The government is concerned about the downward spiral of growth in direct tax collection due to the impact of the economic downturn
New delhi date. August 22, 2019, Thursday
The direct impact of the economic downturn in the country is also being seen on the treasury of the government. The direct tax collection growth rate has been below 5% till August 1 in the current financial year. In the current fiscal year, direct tax collection has been targeted at officials with a growth rate of 5.5 per cent which is suspected to be successful.
Consumer durables and non-consumer durables segments are likely to have an impact on the levy given the strong signs of slowdown.
As of August 1, direct tax collections have seen a growth of only 5% after refunds. Refunds increased by eight percent during the period. Compared to the interim budget, the reduction in the direct tax collection target of Rs 5 crore in the final budget of the financial year 1-3 will be challenging to achieve.

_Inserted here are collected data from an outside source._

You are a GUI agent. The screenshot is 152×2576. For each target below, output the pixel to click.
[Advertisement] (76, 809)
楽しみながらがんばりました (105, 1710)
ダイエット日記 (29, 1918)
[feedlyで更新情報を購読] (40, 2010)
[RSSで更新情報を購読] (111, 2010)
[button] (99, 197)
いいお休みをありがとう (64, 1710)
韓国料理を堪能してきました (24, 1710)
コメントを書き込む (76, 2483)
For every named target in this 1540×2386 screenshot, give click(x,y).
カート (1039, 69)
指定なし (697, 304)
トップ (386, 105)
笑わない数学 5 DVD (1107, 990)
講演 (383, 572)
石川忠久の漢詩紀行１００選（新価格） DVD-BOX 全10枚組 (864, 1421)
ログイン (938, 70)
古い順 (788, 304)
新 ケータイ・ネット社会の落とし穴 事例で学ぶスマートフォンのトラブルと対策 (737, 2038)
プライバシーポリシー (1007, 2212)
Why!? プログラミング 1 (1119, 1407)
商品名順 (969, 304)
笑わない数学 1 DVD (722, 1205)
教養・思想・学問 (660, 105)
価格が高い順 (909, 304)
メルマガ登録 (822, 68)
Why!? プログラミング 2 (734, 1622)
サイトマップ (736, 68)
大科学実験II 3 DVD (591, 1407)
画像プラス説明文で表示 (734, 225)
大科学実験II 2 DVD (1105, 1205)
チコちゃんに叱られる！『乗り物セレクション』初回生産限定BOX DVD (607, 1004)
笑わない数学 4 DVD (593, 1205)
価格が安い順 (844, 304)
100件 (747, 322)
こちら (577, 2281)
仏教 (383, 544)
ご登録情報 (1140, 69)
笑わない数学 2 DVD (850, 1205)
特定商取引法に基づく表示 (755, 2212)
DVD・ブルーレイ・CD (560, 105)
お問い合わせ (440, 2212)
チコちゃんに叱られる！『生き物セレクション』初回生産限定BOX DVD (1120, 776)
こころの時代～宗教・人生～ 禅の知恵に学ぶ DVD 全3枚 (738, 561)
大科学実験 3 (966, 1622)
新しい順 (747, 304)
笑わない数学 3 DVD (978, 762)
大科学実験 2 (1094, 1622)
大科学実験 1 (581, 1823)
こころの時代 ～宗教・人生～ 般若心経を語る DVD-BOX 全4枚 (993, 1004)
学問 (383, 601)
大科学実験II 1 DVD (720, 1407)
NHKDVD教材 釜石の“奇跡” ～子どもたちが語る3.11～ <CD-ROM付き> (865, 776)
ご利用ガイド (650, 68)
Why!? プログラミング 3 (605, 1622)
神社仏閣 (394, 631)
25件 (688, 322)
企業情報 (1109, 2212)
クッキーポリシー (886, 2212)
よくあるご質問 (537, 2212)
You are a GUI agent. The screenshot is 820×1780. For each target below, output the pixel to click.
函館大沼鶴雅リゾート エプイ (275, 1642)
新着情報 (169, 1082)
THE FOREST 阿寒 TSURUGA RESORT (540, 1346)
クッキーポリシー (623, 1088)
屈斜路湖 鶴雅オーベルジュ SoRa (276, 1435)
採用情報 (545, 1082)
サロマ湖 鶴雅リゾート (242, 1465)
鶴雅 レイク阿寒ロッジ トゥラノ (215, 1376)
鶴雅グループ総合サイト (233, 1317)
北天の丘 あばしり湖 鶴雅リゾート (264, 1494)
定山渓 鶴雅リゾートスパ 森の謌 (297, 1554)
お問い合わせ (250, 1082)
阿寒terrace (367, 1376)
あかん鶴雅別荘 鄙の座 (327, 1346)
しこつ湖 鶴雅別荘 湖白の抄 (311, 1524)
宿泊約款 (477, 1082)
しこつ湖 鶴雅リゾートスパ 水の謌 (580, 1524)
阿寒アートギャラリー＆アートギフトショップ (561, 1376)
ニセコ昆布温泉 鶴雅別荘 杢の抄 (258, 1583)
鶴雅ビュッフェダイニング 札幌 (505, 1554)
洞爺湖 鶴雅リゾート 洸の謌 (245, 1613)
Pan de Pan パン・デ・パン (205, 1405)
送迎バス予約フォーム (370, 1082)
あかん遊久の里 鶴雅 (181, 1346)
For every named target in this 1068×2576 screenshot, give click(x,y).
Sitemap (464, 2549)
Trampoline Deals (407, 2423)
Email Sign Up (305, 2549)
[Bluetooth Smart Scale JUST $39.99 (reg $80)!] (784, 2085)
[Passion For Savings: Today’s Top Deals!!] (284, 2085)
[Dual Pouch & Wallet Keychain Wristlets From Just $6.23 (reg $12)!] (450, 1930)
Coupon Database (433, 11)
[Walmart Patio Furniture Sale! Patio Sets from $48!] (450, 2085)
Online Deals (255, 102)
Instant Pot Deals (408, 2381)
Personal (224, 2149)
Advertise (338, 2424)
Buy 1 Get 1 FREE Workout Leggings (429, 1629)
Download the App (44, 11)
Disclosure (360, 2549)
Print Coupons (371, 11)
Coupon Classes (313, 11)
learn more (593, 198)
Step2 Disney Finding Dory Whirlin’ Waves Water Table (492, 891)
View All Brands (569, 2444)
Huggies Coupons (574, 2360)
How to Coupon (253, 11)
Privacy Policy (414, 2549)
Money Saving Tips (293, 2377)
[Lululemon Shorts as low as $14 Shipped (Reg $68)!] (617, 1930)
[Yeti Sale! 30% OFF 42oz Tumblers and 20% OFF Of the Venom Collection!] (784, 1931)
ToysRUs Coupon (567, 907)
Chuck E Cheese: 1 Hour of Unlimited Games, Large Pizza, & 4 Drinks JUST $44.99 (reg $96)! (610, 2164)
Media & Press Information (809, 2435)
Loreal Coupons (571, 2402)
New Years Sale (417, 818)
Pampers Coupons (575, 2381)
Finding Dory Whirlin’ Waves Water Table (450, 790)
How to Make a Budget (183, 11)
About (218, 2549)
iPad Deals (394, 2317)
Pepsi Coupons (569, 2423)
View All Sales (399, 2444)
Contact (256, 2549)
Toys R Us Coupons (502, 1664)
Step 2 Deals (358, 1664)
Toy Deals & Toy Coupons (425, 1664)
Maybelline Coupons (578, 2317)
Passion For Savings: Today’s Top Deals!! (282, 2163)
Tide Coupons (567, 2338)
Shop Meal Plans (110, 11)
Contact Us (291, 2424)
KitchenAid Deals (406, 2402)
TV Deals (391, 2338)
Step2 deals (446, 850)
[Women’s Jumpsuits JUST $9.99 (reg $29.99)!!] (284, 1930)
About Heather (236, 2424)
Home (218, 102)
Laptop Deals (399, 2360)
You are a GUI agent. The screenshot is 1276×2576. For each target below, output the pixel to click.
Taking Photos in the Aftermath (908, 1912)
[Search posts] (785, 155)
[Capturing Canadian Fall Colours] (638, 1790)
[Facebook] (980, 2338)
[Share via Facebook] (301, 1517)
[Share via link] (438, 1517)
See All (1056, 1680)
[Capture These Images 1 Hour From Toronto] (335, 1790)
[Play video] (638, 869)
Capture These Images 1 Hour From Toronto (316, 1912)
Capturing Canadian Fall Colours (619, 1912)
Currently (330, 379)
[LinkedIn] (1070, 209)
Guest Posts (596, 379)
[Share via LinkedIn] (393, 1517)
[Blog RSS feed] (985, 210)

The tax rate should be tailored to the economy, said one analyst. There are two main components to direct tax collection. Corporate taxes and personal income taxes. In the personal income tax, the Central Board of Direct Taxes has been given a target of Rs 1.8 trillion, which is 8.5 per cent higher than last fiscal year.
Prior to this, the rate of increase in tax collection was 6% in the last 2-3 years. This year the scheme of notation and income declaration was announced. This year, people deposited their unaccounted money into the bank and regarded it as income, on which they had to pay tax.
"This year's economic downturn is finding it difficult to raise taxes," a tax official said. It was also reported that the tax department is planning to announce incentives to increase tax collection.